Frequently Asked Questions
- What file types are returned in a Google search?
- What are the benefits to searching non-HTML file types?
- What are the most popular non-HTML format files on the Web?
- How do I access these non-HTML file types using Google?
- What if I don't have the application in which the file of a certain type was created?
- What about viruses spread within these type of files?
- Will Google be adding other file types in the future?
- How do I eliminate non-HTML files from my results?
- Why do some results come up as having an "Unrecognized" file type?
1. What file types are returned in a Google search?
There are 13 main file types searched by Google in addition to standard web formatted documents in HTML. The most common formats are PDF, PostScript, Microsoft Office formats:
Google is also scouring the Web for additional file types that are very rare. You may see them pop up in your results from time to time.
- Adobe Portable Document Format (pdf)
- Adobe PostScript (ps)
- Lotus 1-2-3 (wk1, wk2, wk3, wk4, wk5, wki, wks, wku)
- Lotus WordPro (lwp)
- MacWrite (mw)
- Microsoft Excel (xls)
- Microsoft PowerPoint (ppt)
- Microsoft Word (doc)
- Microsoft Works (wks, wps, wdb)
- Microsoft Write (wri)
- Rich Text Format (rtf)
- Shockwave Flash (swf)
- Text (ans, txt)
2. What are the benefits to searching non-HTML file types?

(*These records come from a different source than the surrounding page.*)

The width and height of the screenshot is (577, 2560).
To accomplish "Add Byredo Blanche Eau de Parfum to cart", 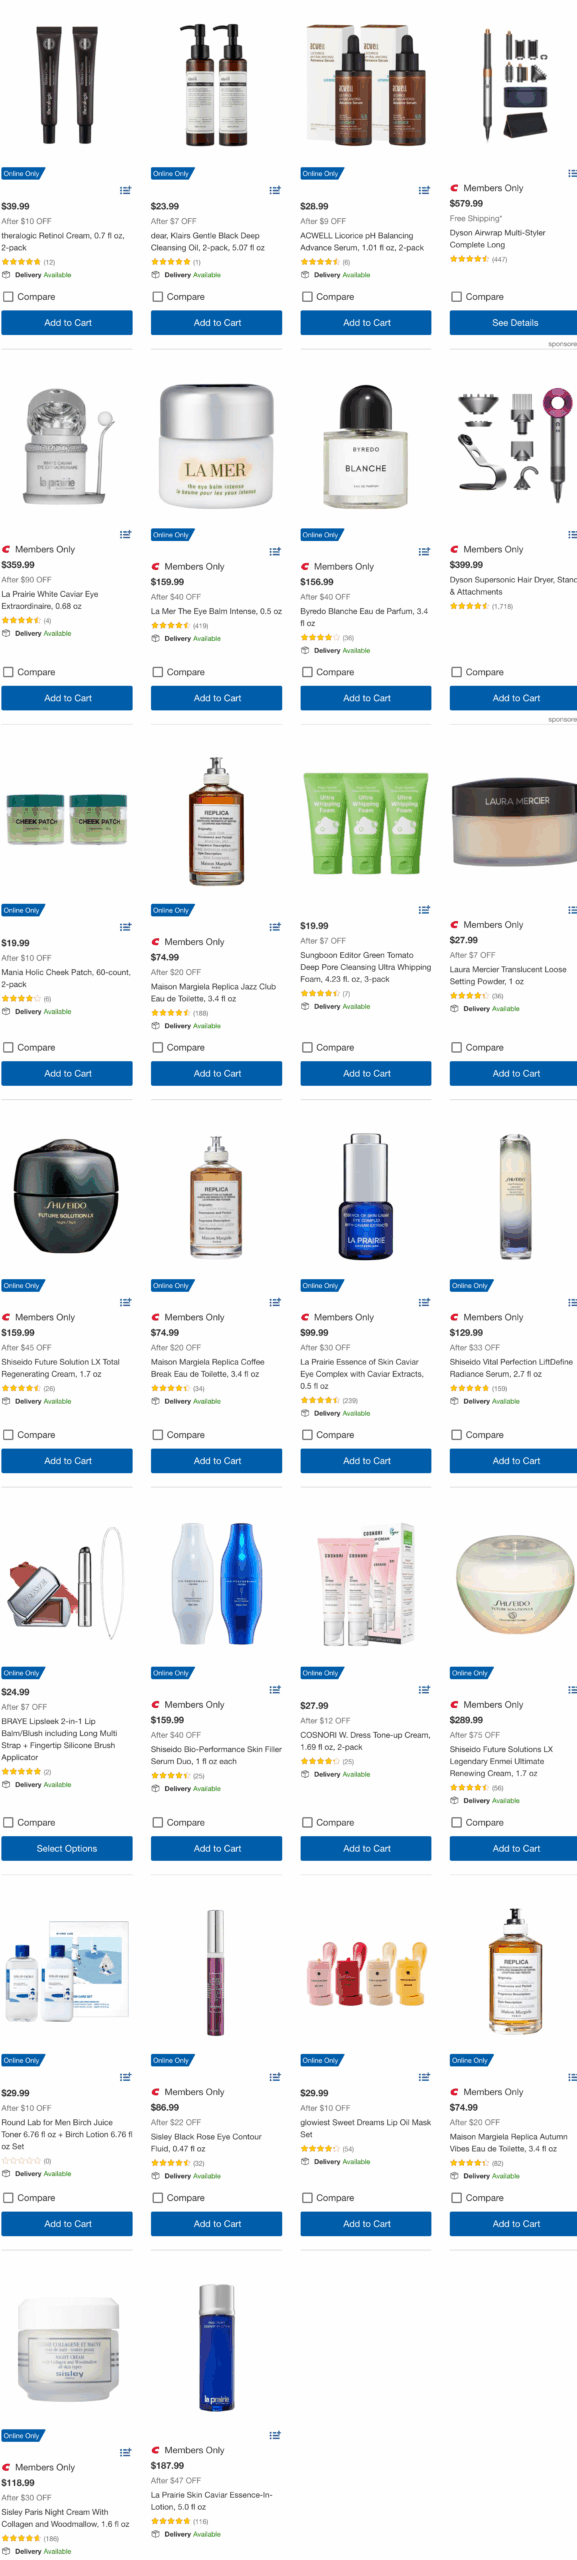I will pyautogui.click(x=366, y=698).
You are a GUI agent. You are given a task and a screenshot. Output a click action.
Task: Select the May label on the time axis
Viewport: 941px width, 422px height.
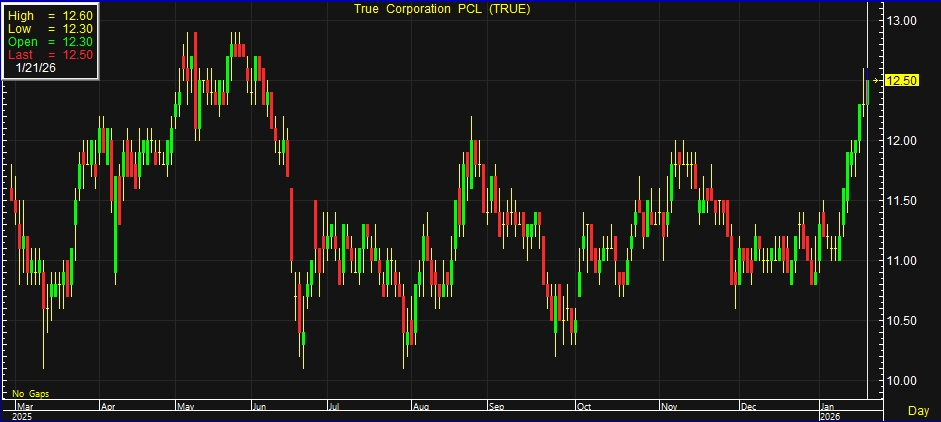[x=186, y=407]
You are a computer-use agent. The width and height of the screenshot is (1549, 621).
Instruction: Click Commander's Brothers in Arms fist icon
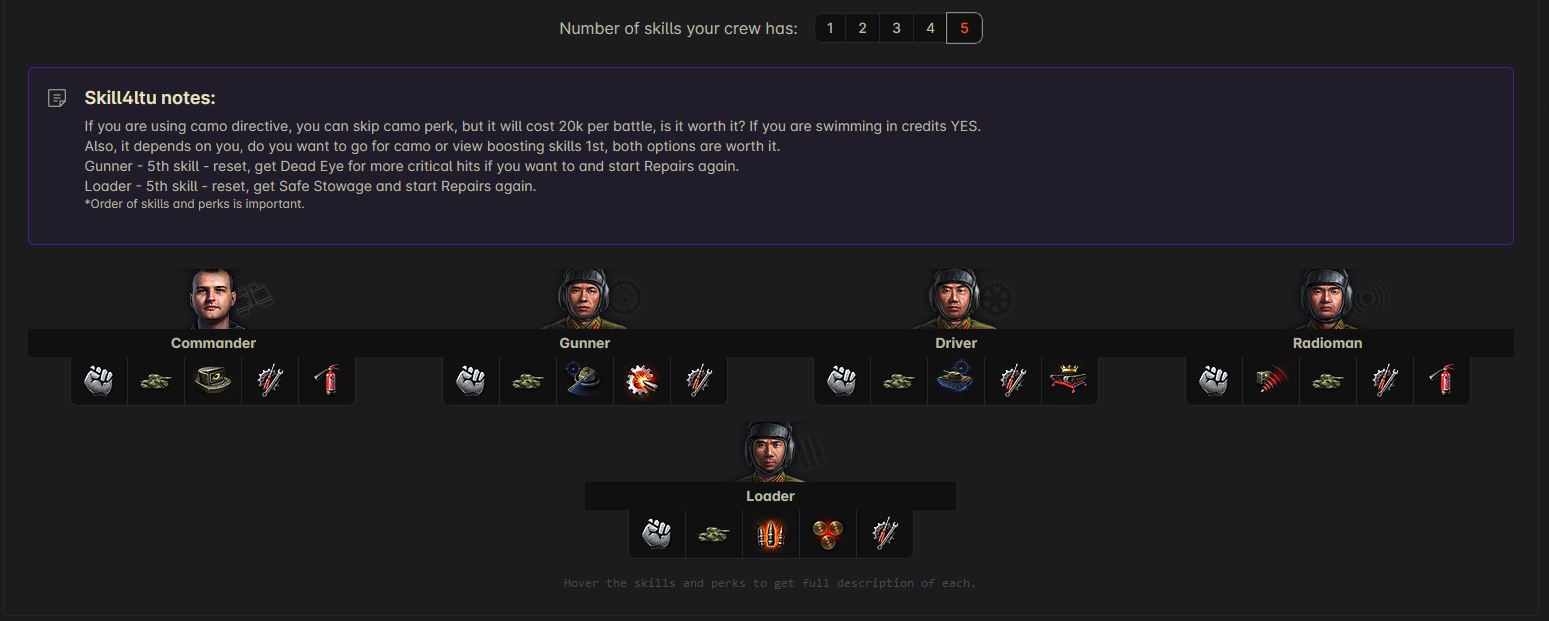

By adding these additional file formats to our search results, Google provides a wider view of the content available on the World Wide Web. In particular, there are many quality results available only in these formats, including Microsoft-published documents, investor presentations, and financial results.
3. What are the most popular non-HTML format files on the Web?

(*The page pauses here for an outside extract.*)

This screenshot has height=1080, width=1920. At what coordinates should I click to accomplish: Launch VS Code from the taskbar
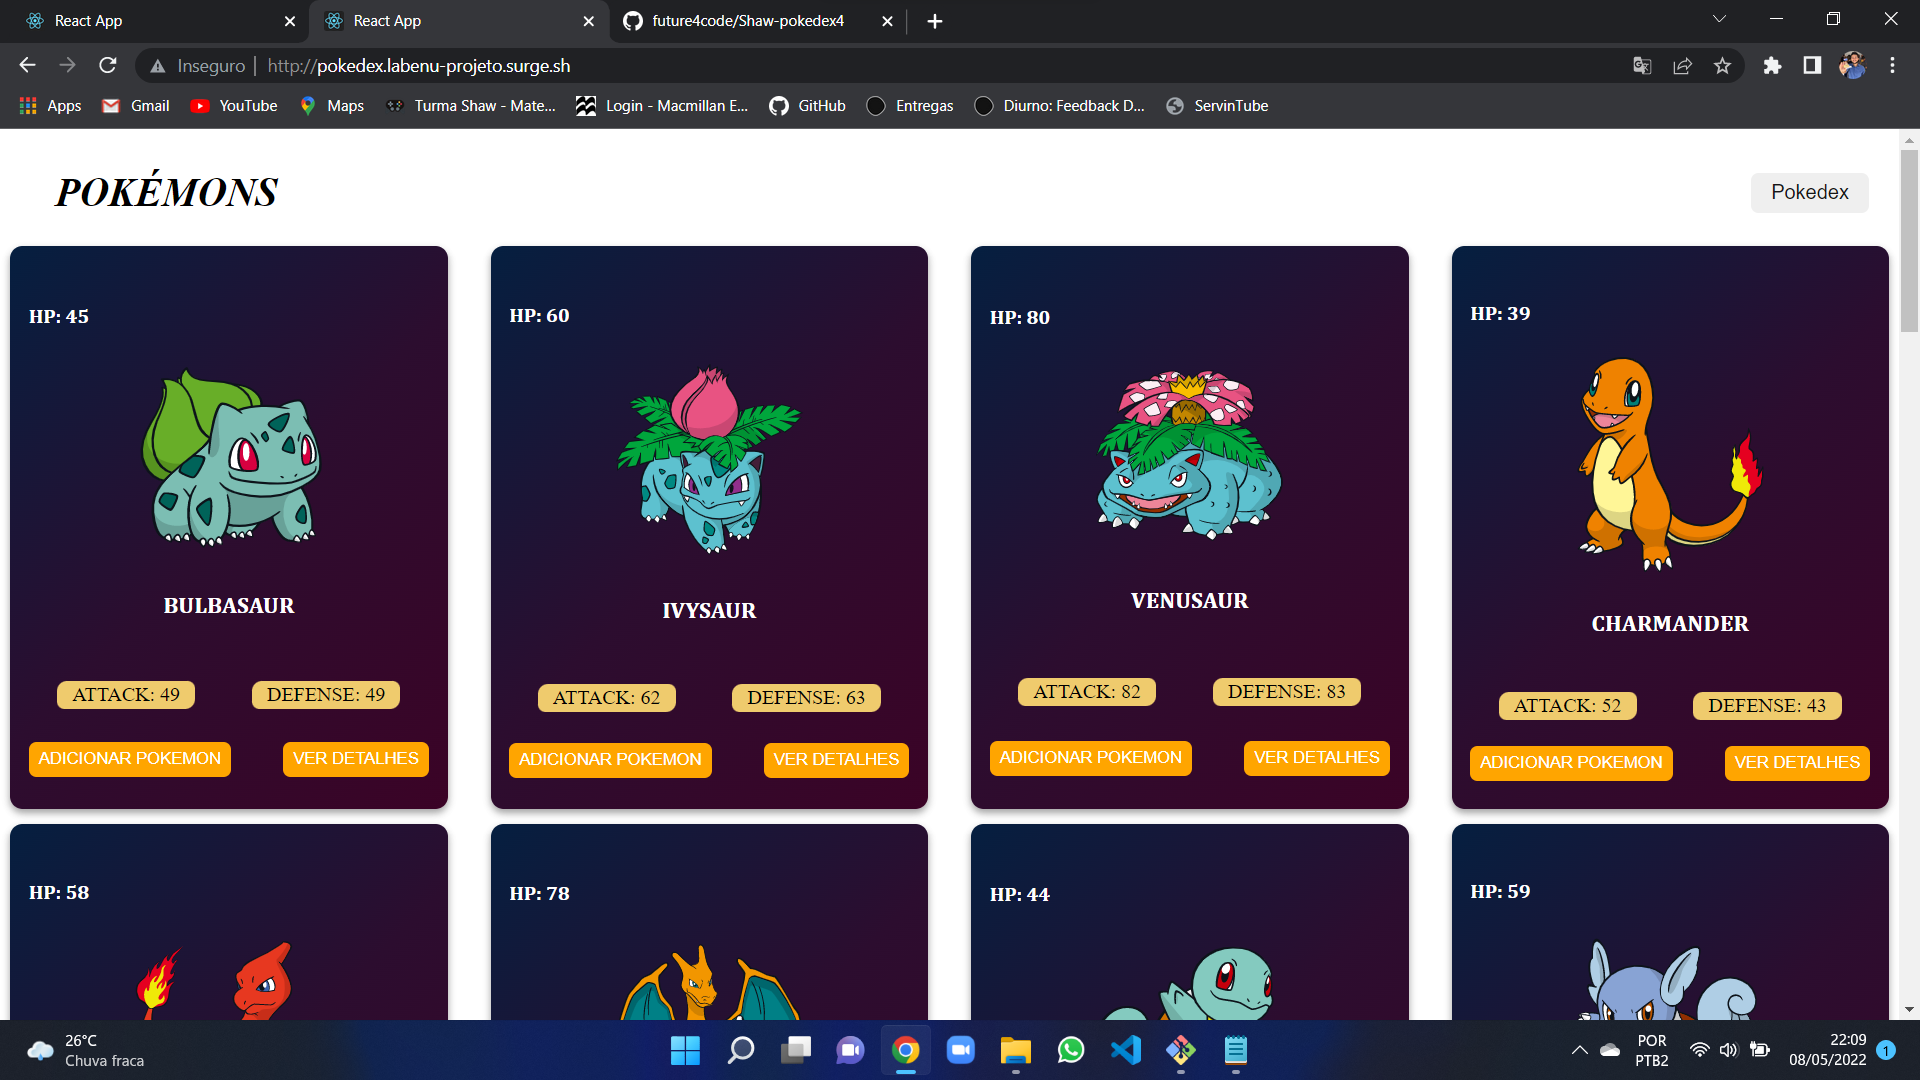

PDF formatted files are the most popular after HTML files. PostScript and Microsoft Word files are also fairly common. The other file types are relatively uncommon by comparison.
4. How do I access these non-HTML file types using Google?
Simply search for what you wish to find and these files will appear in the search results if they are relevant. The file format is usually indicated with blue text in brackets (e.g., [PDF]) in front of the pages title. The name of file format will also appear just below the title (e.g., "PDF/Adobe Portable Document Format"). This information lets you know that a viewer for the program in which the file was created is needed to display the file. If you want to search only for particular file types, you can access the Advanced Search page, which has a drop-down menu that allows you to restrict your search to the most common file types. Or, you can type "filetype:doc" as part of your search query. This will restrict your results to files ending in ".doc" (or .xls, .ppt. etc.), and show you only files created with the corresponding program.
5. What if I don't have the application in which the file of a certain type was created?
Google converts all file types it searches to either HTML or text. The search results include a link to either "View as HTML" or "View as Text". This gives you faster access to the file and removes the need for you to have the original application.
6. What about viruses spread within these type of files?
Google does not check for viruses when indexing information. You would be wise to check all such files with appropriate virus scanning software if you decide to open them in their original formats. You can avoid viruses however, by simply using the "View as HTML" option.
7. Will Google be adding other file types in the future?
Google is always a looking to expand the range of content it searches, so expect to see other file types added to the service over time as Google discovers them on the Web.
8. How do I eliminate non-HTML files from my results?
If you prefer to see a particular set of results without a particular file type included (for example, PDF), simply type -filetype:pdf within the search box along with your search term(s).
9. Why do some results come up as having an "Unrecognized" file type?
In some cases, Google's crawler comes across files that are readable, but cannot be identified as a specific type. In these cases, they will be listed as "Unrecognized" file formats. You can still view them as HTML.